Speaking to The Associated Press by phone from the capital Dili, Prime
Minister Mari Alkatiri said his tiny country, desperate to get oil and gas
revenue flowing, had been pressured to sign a temporary agreement to carve
up the riches earlier this year.
"It was always deadline over deadline to have it done in a timeframe
that was not easy for ... a new country to respond to," Alkatiri said of
the pressure from Canberra and oil companies.
Officials from Australia and East Timor met in northern Australia
earlier this week to begin the long process of setting a permanent
maritime boundary between the two nations which would settle once and for
all each country's share of the oil and gas field.
Alkatiri said East Timor is eager to set the border fast - in three to
five years - but added that Canberra is in no hurry, probably because a
permanent boundary would scrap existing revenue-sharing treaties that
favor Australia.
"We have proposed monthly meetings, they are only ready for twice a
year meetings," Alkatiri said. "With this type of schedule maybe my
grandson and granddaughter will resolve the problems."
At stake are billions of dollars in revenues needed to drag the half
island state out of debt and poverty.
"It would really break our dependency from these donors and the whole
process of the development of the country would take another step
forward," Alkatiri said.
East Timor gained independence 18 months ago following four centuries
of colonial rule by Portugal and 24 years of brutal Indonesian occupation.
The country of 800,000 is just beginning the huge task of rebuilding and
developing infrastructure.
Outside of Dili, residents live on as little as 55 U.S. cents a day.
Many people have no phones, electricity or clean water.
Alkatiri says the border should be drawn in the middle of the 600
kilometers of sea separating one of the world's most affluent nations with
one of its poorest.
That would place 90% of the oil and gas reserves on East Timor's side.
Australia wants its continental shelf to be the border.

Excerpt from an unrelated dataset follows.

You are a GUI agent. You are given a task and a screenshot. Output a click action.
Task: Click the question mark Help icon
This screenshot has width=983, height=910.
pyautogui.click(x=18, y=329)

In some places
that's just 150 kilometers from East Timor's coastline.
Under the current agreement, East Timor gets 20% of the Greater Sunrise
gas field, the richest in the area. Australia takes 80%.

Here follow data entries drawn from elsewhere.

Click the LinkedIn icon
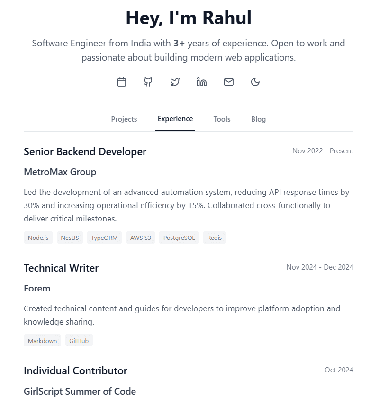388x405 pixels. pyautogui.click(x=202, y=81)
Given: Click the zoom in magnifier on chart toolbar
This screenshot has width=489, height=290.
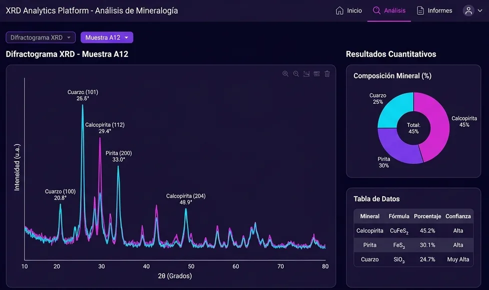Looking at the screenshot, I should click(x=285, y=74).
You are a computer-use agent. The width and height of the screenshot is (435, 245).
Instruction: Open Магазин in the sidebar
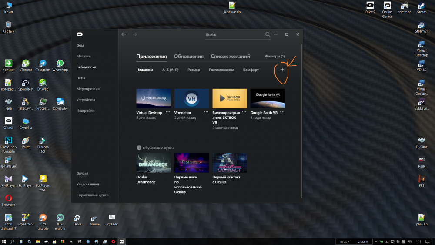point(84,56)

East Timor also gets 90% of several fields in a "joint development"
area to Australia's 10%, but those fields aren't as lucrative.

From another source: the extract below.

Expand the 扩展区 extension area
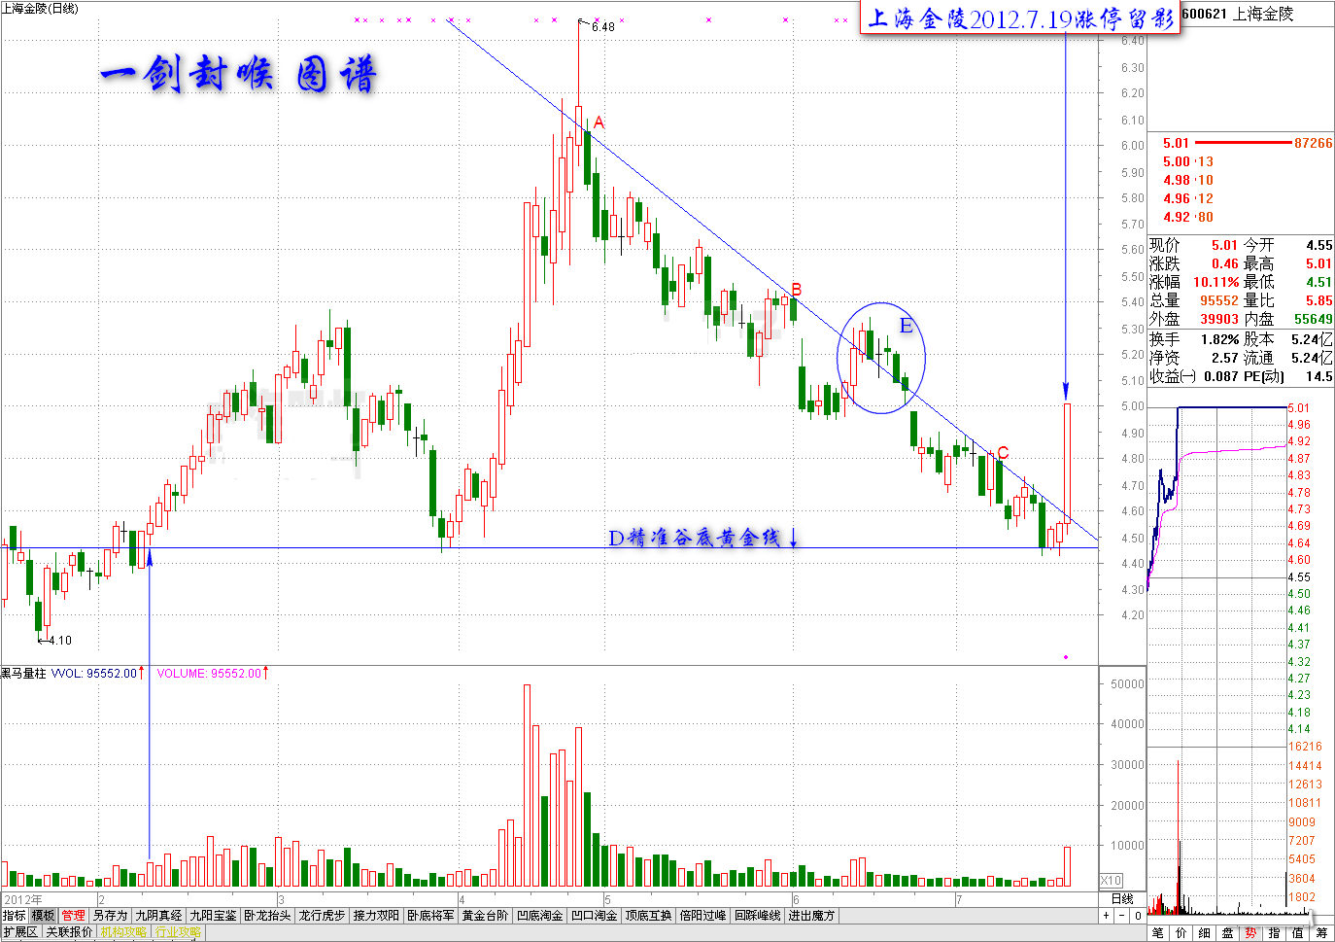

Not covered by those treaties are three other fields - Buffalo,
Laminaria and Corralina - which lie on East Timor's side of the disputed
area. Australia has a 100% claim on those and has received around US$1.2
billion in revenue since 1999.
Alkatiri said Australia ignored a request early this year to stop
production in those three fields until the boundaries are settled.
Dili estimates the current deal will give it about US$4 billion in
revenues over the next two to three decades. Under what Alkatiri believes
are its "entitlements under international law," the country would get
US$13 billion.
Over 20 years the difference is between US$200 million a year and
US$650 million a year. East Timor's annual budget is now US$80 million.
Australian officials weren't immediately available for comment but have
previously described the current division of riches as generous.
Alkatiri rejected that.
"If you applied international law 100% should be ours," he said. "But
we are ready to negotiate and resolve the differences."